By default, all worksheets are parsed. The sheets option limits which sheets are parsed.

If the sheets option is a number, the number is interpreted as a zero-based index. For example, sheets: 2 instructs the parser to read the third sheet.

If the sheets option is text, the string is interpreted as a worksheet name. The name is case-insensitive. sheets: "Sheet1" instructs the parser to read the worksheet named "Sheet1".
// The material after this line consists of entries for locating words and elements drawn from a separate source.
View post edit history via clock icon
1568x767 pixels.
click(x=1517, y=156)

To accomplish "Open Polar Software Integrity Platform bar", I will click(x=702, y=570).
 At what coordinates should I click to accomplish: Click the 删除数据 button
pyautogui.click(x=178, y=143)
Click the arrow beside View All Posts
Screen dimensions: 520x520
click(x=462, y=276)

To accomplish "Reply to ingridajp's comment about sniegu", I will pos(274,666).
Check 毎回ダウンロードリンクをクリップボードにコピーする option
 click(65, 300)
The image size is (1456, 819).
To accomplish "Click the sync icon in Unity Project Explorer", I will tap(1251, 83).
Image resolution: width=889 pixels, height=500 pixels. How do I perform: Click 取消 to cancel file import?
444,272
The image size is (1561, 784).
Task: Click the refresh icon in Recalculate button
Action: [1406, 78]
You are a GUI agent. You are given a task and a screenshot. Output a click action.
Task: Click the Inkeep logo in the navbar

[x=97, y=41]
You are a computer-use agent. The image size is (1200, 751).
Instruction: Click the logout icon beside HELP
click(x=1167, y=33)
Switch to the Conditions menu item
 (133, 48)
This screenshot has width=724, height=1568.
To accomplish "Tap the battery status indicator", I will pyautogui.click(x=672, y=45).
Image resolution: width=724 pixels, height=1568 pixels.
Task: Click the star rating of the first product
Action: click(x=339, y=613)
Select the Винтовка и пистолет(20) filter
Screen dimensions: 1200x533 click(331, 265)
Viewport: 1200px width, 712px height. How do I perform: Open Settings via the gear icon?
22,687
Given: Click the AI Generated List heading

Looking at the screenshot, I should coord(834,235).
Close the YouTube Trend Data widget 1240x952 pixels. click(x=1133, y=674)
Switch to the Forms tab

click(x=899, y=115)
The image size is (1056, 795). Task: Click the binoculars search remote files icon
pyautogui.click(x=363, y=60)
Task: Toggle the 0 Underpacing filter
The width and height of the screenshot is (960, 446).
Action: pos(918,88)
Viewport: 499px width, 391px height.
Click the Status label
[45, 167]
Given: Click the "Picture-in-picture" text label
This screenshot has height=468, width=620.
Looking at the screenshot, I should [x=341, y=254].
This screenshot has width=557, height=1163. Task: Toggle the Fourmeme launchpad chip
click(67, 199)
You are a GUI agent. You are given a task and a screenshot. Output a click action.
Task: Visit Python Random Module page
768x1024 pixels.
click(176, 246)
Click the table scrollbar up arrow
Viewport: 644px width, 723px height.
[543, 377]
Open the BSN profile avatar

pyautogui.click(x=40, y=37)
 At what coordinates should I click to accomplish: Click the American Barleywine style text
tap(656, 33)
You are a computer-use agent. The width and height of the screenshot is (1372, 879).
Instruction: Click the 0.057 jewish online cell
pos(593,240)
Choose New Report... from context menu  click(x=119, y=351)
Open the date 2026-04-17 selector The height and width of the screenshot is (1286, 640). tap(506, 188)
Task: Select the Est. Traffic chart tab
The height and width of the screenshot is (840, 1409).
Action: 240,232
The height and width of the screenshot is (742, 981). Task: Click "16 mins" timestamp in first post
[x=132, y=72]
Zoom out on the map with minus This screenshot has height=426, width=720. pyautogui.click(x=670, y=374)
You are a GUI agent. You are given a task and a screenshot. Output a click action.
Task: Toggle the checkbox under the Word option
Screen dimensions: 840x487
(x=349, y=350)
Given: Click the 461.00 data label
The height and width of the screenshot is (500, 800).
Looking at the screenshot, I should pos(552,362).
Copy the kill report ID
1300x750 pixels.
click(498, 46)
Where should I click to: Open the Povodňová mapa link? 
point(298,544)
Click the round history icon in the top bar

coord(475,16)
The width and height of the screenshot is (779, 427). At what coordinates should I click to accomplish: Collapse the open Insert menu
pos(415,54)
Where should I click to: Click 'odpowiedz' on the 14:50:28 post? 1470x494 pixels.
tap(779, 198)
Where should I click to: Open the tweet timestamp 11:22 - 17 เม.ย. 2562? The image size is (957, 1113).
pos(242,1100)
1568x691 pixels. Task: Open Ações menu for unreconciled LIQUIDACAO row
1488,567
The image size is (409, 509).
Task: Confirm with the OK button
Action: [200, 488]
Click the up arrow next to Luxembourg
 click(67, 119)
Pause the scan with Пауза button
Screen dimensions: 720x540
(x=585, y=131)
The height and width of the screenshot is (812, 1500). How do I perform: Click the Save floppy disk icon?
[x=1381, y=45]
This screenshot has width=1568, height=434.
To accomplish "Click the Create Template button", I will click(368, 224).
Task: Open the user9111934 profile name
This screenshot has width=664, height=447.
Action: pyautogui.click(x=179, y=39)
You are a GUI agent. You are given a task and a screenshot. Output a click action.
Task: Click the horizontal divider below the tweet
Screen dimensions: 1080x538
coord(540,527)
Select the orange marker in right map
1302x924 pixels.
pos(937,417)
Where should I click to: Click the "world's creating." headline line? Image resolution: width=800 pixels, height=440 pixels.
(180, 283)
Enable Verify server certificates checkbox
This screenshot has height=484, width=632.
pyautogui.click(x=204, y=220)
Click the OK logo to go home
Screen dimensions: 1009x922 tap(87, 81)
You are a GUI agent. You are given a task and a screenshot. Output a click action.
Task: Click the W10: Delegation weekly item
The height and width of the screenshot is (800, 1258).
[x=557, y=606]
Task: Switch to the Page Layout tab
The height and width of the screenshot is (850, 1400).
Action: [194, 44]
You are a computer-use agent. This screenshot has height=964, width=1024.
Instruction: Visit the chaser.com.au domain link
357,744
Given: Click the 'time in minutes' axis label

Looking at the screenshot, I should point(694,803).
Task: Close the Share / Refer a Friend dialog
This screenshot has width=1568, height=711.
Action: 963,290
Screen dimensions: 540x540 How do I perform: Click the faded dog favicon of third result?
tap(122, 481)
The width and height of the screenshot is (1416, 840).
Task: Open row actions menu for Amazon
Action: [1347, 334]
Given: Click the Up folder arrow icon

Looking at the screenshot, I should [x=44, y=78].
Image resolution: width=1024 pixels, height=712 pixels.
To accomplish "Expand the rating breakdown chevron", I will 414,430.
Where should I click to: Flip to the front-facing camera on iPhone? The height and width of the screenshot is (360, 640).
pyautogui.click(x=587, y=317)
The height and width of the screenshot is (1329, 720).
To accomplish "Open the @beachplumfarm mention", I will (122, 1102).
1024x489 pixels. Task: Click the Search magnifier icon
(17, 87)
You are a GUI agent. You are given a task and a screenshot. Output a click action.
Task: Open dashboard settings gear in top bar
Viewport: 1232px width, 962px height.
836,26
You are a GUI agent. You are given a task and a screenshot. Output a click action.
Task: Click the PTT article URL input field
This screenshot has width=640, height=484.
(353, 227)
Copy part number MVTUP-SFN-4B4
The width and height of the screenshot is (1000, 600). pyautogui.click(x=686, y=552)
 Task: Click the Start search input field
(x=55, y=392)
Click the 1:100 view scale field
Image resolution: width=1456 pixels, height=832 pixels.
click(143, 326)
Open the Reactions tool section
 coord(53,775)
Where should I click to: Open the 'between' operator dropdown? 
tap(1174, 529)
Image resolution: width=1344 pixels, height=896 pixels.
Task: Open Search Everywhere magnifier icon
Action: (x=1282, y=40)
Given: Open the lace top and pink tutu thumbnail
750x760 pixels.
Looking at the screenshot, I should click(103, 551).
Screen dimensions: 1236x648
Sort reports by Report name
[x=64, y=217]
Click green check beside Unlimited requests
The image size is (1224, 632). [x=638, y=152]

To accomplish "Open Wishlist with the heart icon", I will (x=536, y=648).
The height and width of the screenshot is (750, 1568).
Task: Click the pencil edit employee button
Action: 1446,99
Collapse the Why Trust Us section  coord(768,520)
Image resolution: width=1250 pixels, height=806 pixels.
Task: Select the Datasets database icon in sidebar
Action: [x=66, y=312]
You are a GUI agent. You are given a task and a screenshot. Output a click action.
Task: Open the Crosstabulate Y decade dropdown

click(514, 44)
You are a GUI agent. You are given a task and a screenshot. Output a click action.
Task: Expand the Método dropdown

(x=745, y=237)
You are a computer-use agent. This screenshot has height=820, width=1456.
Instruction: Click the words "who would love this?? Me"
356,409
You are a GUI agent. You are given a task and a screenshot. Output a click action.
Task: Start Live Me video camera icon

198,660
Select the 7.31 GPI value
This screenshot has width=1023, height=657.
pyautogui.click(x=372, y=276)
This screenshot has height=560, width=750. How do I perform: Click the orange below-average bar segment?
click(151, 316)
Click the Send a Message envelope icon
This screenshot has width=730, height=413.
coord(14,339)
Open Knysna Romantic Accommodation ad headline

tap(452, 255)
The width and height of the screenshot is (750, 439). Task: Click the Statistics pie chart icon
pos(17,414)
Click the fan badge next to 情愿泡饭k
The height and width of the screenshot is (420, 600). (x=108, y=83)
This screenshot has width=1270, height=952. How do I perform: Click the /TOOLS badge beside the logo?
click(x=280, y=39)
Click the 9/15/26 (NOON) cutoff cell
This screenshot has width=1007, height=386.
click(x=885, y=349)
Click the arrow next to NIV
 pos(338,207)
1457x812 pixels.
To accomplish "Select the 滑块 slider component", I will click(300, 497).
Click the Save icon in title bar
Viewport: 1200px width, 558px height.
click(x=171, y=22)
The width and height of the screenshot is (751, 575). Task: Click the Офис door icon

If the sheets option is an array of numbers and text, each worksheets will be parsed. sheets: [2, "Sheet1"] instructs the parser to read the third sheet and the sheet named "Sheet1". If the third worksheet is coincidentally named "Sheet1", only one worksheet will be parsed

File-Level Options

Password Protection

SheetJS CE currently supports XOR encryption in XLS files. Errors will be thrown when trying to parse files using unsupported encryption methods.

:::tip pass

SheetJS Pro offers support for additional encryption schemes, including the AES-CBC schemes used in XLSX / XLSM / XLSB files and the RC4 schemes used in newer XLS files.

:::

Lotus Formatted Text (PRN)

Lotus Formatted Text (PRN) worksheets are plain text files that do not include delimiter characters. Each cell in a column has the same width.

If the PRN option is set, the plaintext parser will attempt to parse some plaintext files as if they follow the PRN format.

:::note pass

If the PRN option is set, text files that do not include commas or semicolons or other common delimiters may not be parsed as expected.

This option should not be enabled unless it is known that the file was exported from Lotus 1-2-3 or from Excel using the "Lotus Formatted Text (PRN)" format.

:::

Value Parsing

Spreadsheet software including Excel aggressively try to interpret values from CSV and other plain text. This leads to surprising behavior¹!

If the raw option is true, value parsing will be suppressed. All cells values are treated as strings.

The raw option affects the following formats: HTML, CSV, PRN, DIF, RTF.

The raw option does not affect XLSX, XLSB, XLS and other file formats that support explicit value typing.

:::note pass

See Issue #3331 in the SheetJS CE bug tracker for more details.

:::

Code Page Encoding

Spreadsheet applications support a number of legacy encodings. Plaintext files will appear different when opened in different computers in different regions.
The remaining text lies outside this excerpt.